* DATASET RECORDS
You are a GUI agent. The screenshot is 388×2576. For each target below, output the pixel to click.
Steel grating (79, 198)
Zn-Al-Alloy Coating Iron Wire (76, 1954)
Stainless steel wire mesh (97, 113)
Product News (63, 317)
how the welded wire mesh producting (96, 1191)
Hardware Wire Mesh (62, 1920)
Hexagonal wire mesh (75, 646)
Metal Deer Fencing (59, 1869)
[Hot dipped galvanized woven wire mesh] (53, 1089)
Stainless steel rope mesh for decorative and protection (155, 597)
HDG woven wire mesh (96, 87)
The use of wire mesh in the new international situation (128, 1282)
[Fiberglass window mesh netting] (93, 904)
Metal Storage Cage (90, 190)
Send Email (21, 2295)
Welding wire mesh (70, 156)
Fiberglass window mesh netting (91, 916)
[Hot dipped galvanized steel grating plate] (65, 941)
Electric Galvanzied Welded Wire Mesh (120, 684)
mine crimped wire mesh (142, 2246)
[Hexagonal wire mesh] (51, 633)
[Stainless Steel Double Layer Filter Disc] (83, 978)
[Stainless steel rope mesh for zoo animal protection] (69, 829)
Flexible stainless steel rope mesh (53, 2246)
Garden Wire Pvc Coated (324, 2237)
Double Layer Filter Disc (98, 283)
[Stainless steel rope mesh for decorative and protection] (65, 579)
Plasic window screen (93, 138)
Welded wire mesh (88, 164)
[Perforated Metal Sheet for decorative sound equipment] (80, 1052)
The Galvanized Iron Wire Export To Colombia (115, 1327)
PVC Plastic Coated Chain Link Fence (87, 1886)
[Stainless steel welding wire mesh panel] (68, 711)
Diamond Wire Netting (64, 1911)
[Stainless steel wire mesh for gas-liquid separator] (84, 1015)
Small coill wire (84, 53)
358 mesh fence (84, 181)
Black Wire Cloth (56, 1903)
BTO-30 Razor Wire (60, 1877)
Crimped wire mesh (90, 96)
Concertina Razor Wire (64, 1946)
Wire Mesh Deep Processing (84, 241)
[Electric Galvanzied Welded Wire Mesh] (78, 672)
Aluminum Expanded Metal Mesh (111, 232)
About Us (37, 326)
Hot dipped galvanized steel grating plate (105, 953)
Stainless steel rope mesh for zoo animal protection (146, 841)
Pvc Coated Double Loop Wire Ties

* PROBLEM DESCRIPTION
Each record above should be given again exactly as it appears.

* SOLUTION TO THIS PROBLEM
You are a GUI agent. The screenshot is 388×2576. For each target below, output the pixel to click.
Steel grating (79, 198)
Zn-Al-Alloy Coating Iron Wire (76, 1954)
Stainless steel wire mesh (97, 113)
Product News (63, 317)
how the welded wire mesh producting (96, 1191)
Hardware Wire Mesh (62, 1920)
Hexagonal wire mesh (75, 646)
Metal Deer Fencing (59, 1869)
[Hot dipped galvanized woven wire mesh] (53, 1089)
Stainless steel rope mesh for decorative and protection (155, 597)
HDG woven wire mesh (96, 87)
The use of wire mesh in the new international situation (128, 1282)
[Fiberglass window mesh netting] (93, 904)
Metal Storage Cage (90, 190)
Send Email (21, 2295)
Welding wire mesh (70, 156)
Fiberglass window mesh netting (91, 916)
[Hot dipped galvanized steel grating plate] (65, 941)
Electric Galvanzied Welded Wire Mesh (120, 684)
mine crimped wire mesh (142, 2246)
[Hexagonal wire mesh] (51, 633)
[Stainless Steel Double Layer Filter Disc] (83, 978)
[Stainless steel rope mesh for zoo animal protection] (69, 829)
Flexible stainless steel rope mesh (53, 2246)
Garden Wire Pvc Coated (324, 2237)
Double Layer Filter Disc (98, 283)
[Stainless steel rope mesh for decorative and protection] (65, 579)
Plasic window screen (93, 138)
Welded wire mesh (88, 164)
[Perforated Metal Sheet for decorative sound equipment] (80, 1052)
The Galvanized Iron Wire Export To Colombia (115, 1327)
PVC Plastic Coated Chain Link Fence (87, 1886)
[Stainless steel welding wire mesh panel] (68, 711)
Diamond Wire Netting (64, 1911)
[Stainless steel wire mesh for gas-liquid separator] (84, 1015)
Small coill wire (84, 53)
358 mesh fence (84, 181)
Black Wire Cloth (56, 1903)
BTO-30 Razor Wire (60, 1877)
Crimped wire mesh (90, 96)
Concertina Razor Wire (64, 1946)
Wire Mesh Deep Processing (84, 241)
[Electric Galvanzied Welded Wire Mesh] (78, 672)
Aluminum Expanded Metal Mesh (111, 232)
About Us (37, 326)
Hot dipped galvanized steel grating plate (105, 953)
Stainless steel rope mesh for zoo animal protection (146, 841)
Pvc Coated Double Loop Wire Ties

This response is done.